O temor da oposição ao governo Luiz Inácio Lula da Silva de que haveria retaliação da cúpula da PF (Polícia Federal) e da ala do STF (Supremo Tribunal Federal) alinhada ao Palácio do Planalto se confirmou — e mais rápido que o esperado. Enquanto governistas comemoravam o mais novo desdobramento das investigações sobre os repasses ao filme “Dark Horse”, cinebiografia do ex-presidente Jair Bolsonaro, integrantes da campanha de Flávio Bolsonaro e lideranças bolsonaristas no Congresso acompanhavam atentamente ao longo desta quinta-feira, 10, os desdobramentos da Operação Make Up, autorizada pelo ministro Flávio Dino, e com potencial de desgaste para a candidatura do senador.

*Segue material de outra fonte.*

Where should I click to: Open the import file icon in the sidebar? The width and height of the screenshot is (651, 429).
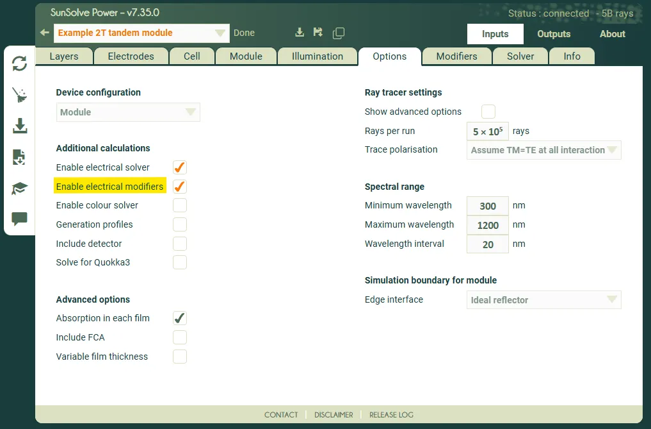coord(19,156)
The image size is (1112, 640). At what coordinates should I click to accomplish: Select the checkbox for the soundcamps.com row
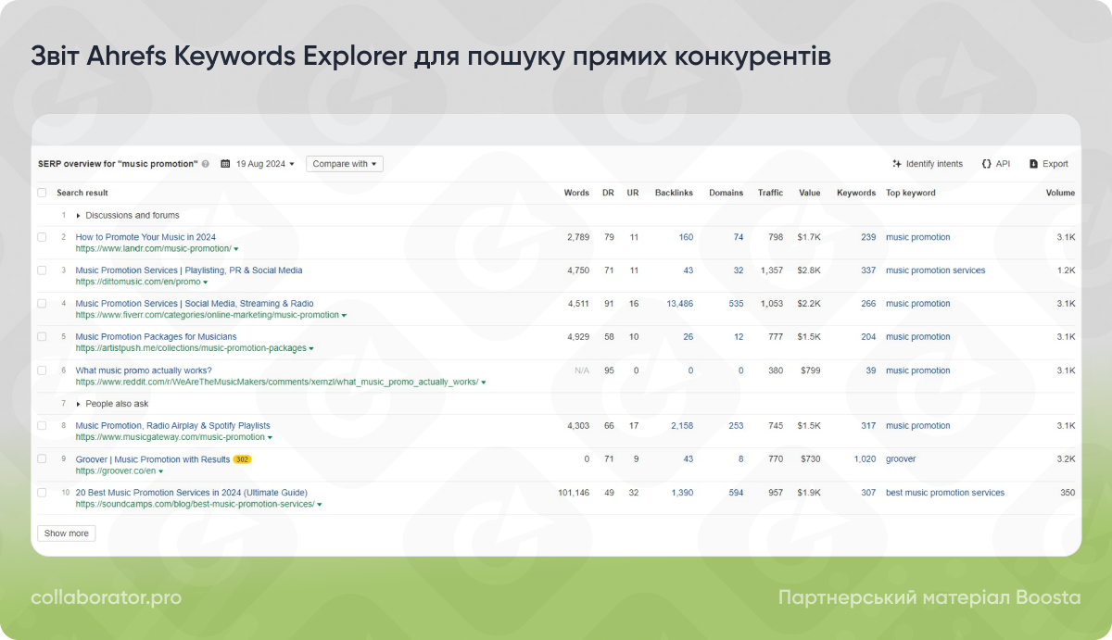[x=42, y=493]
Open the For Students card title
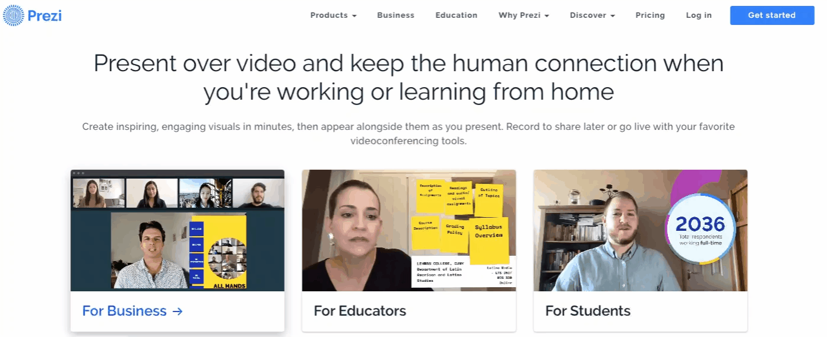The image size is (827, 337). click(588, 311)
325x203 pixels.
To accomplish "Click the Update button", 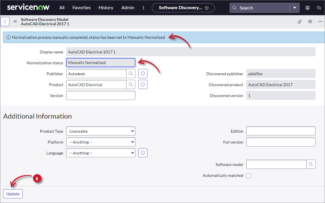I will click(13, 194).
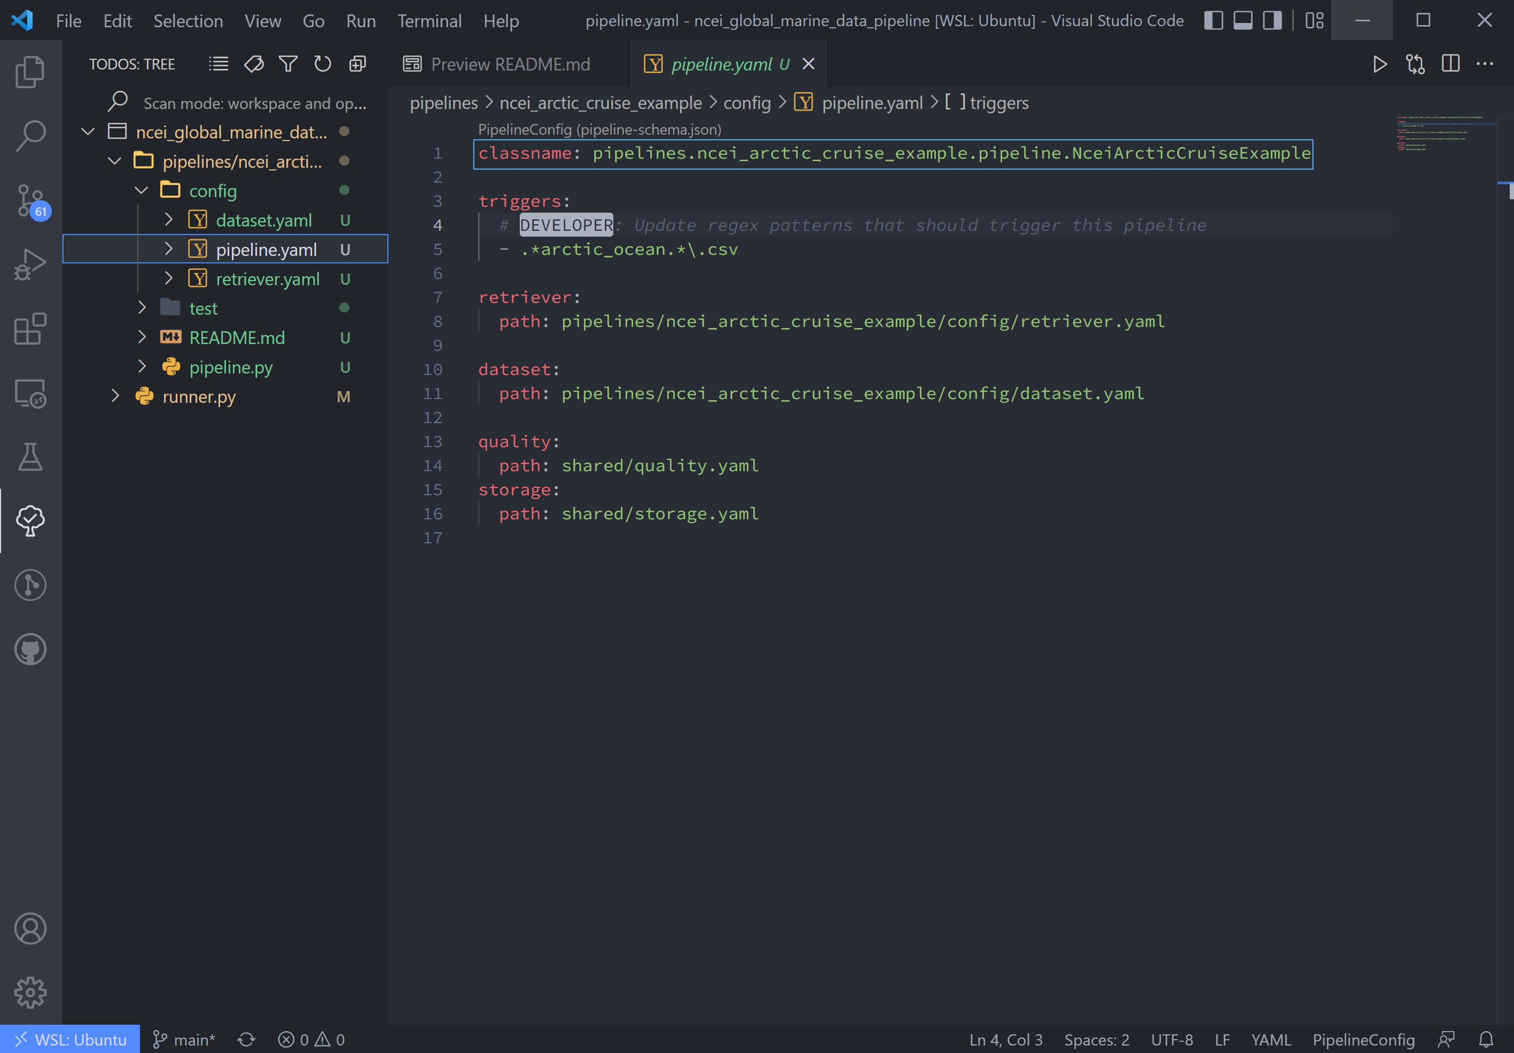Open the Testing flask view
This screenshot has width=1514, height=1053.
[30, 457]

Internamente, o PL não esconde a irritação com a mais recente investida da PF contra aliados de Flávio, ainda que considerasse uma “revanche” como possibilidade real diante da escalada da crise sem precedentes no Supremo. O temor dos bolsonaristas começou a ganhar forma após a decisão do ministro Edson Fachin que, na noite desta quarta-feira, 9, sacou Alexandre de Moraes do até então interminável inquérito das fake news e avocou os autos para si.

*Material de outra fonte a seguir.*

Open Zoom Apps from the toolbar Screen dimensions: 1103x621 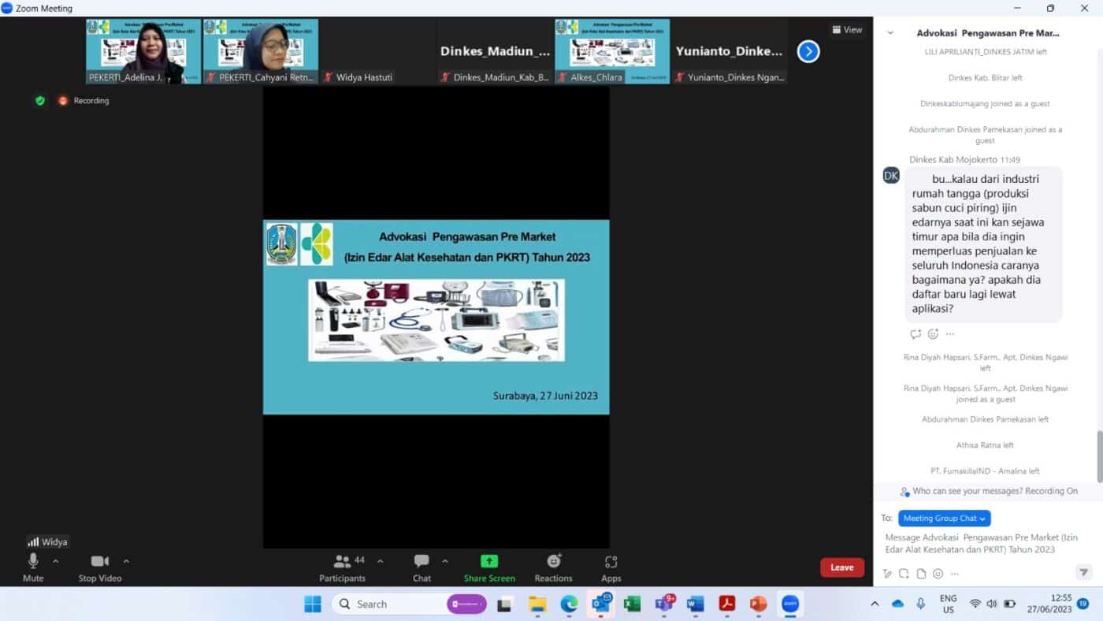pos(611,567)
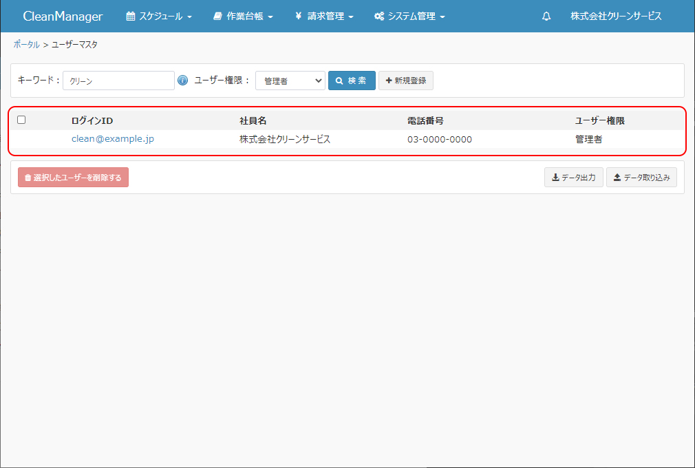Click the blue info icon beside keyword field

coord(182,81)
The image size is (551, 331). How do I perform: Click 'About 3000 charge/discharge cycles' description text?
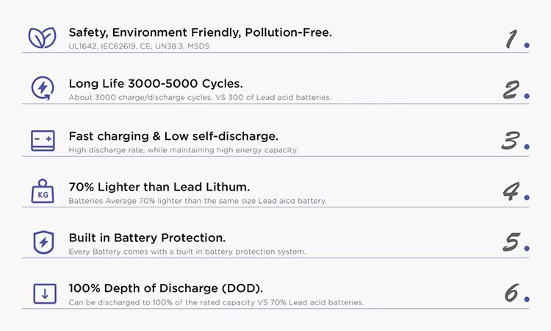pyautogui.click(x=200, y=97)

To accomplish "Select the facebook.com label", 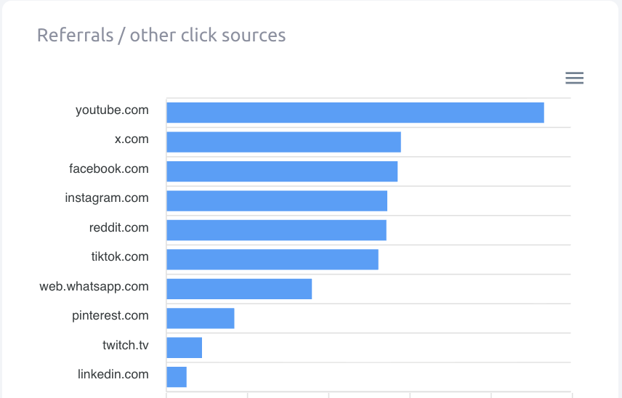I will 109,169.
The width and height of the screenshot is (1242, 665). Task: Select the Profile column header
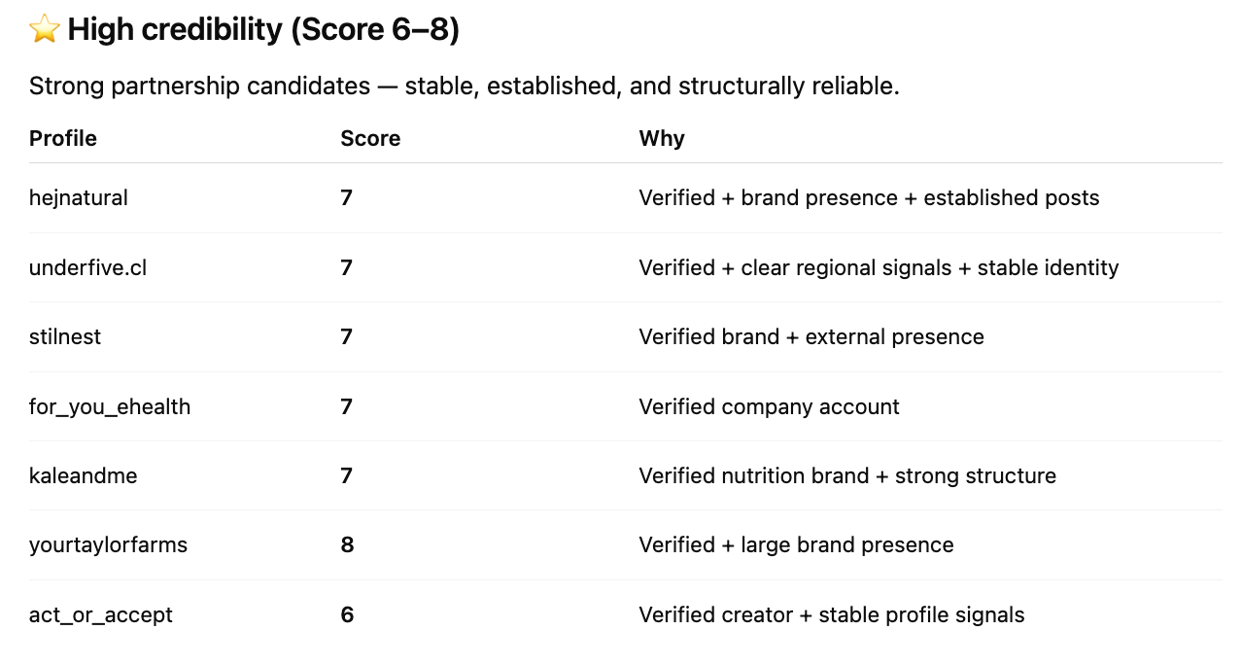(x=63, y=138)
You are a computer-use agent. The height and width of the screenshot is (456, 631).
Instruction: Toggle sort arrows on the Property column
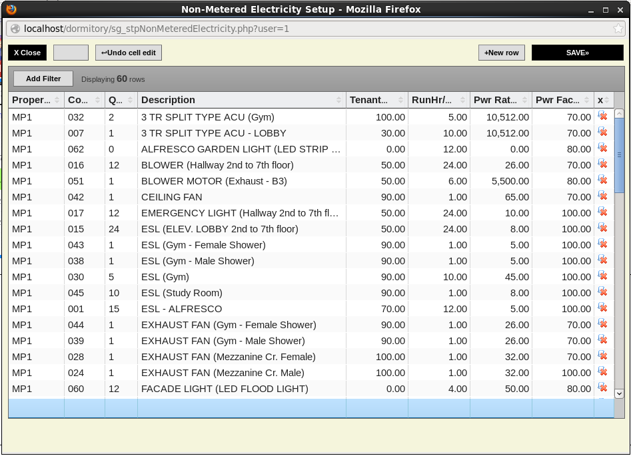[x=57, y=100]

A oposição entende que Dino, com a nova investida no caso “Dark Horse”, tenta “empatar o jogo” e reequilibrar a disputa interna que já influi diretamente na corrida pela Presidência. Aliados de Flávio chamam a atenção também para o timing da operação — um dia após Andrei Rodrigues ser reconduzido ao comando da PF — e para o alvo principal, o deputado federal Mário Frias (PL-SP), ex-integrante do governo Bolsonaro e um dos nomes mais fiéis ao ex-presidente. “É difícil não enxergar revanchismo quando vemos o aparato do Estado sendo usado dessa forma contra adversários políticos. O deputado tem posições políticas muito claras e é um crítico aberto do atual governo”, disse ao PlatôBR a deputada Bia Kicis (PL-DF).

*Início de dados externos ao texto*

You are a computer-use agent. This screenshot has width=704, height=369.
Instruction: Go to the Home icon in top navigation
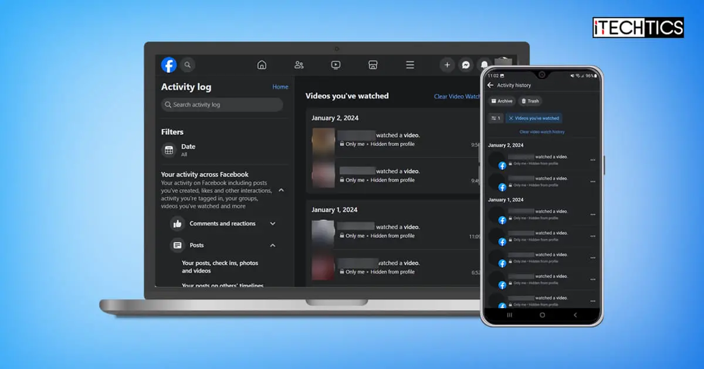262,65
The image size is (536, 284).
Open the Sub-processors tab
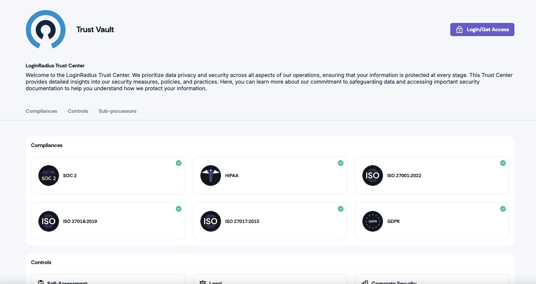pyautogui.click(x=117, y=111)
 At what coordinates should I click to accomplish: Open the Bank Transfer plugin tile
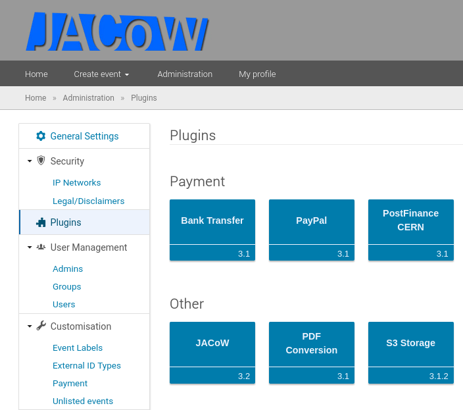(x=212, y=221)
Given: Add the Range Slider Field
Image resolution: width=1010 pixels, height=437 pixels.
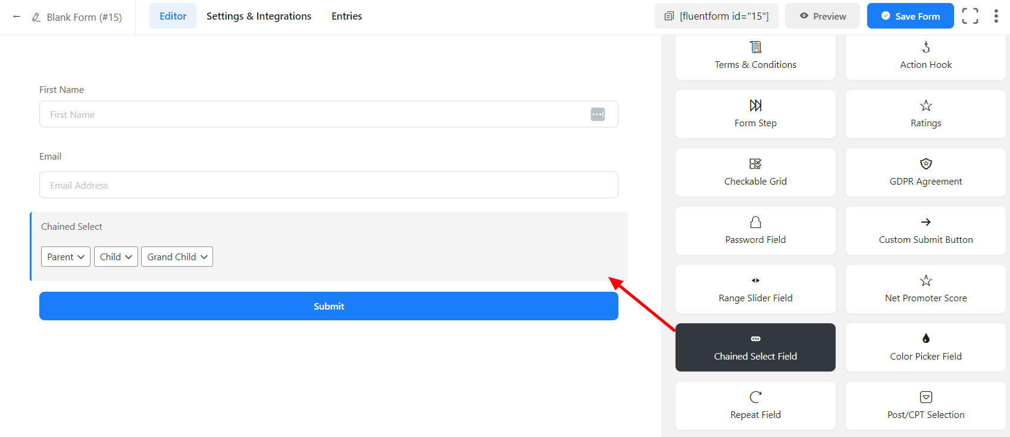Looking at the screenshot, I should pyautogui.click(x=755, y=289).
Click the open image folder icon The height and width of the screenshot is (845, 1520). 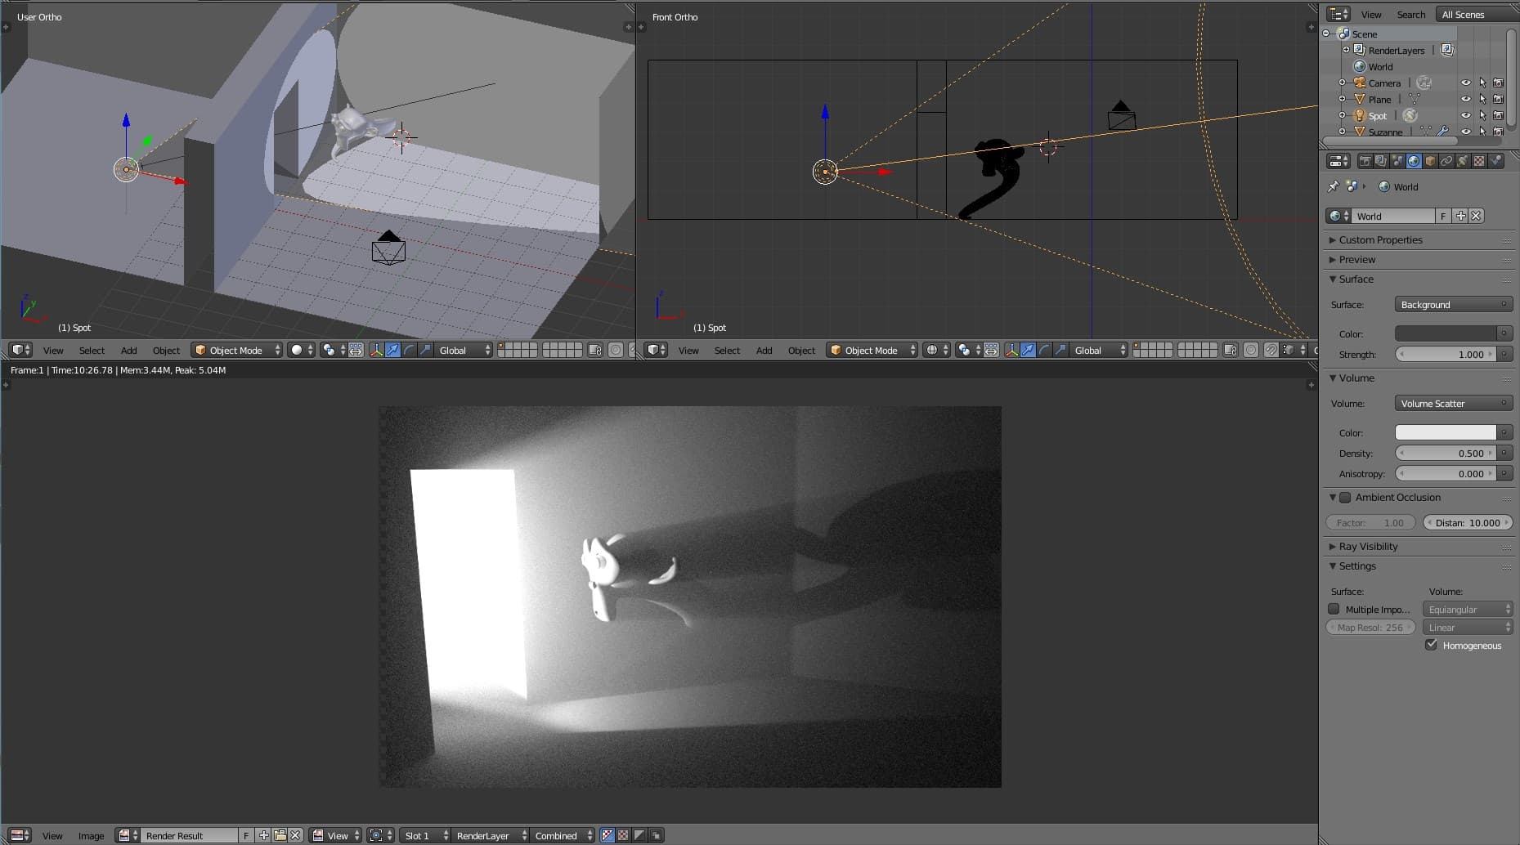280,835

Para integrantes da campanha bolsonarista, a reação veio bem antes do esperado. Nos cálculos internos dos aliados de Flávio Bolsonaro, a expectativa era de que Moraes “caísse atirando”, mas apenas após a sessão marcada para terça-feira, 15, quando o plenário do STF deverá, em tese, se debruçar sobre as suspeitas em torno da relação do ministro com o ex-banqueiro Daniel Vorcaro, do liquidado Banco Master.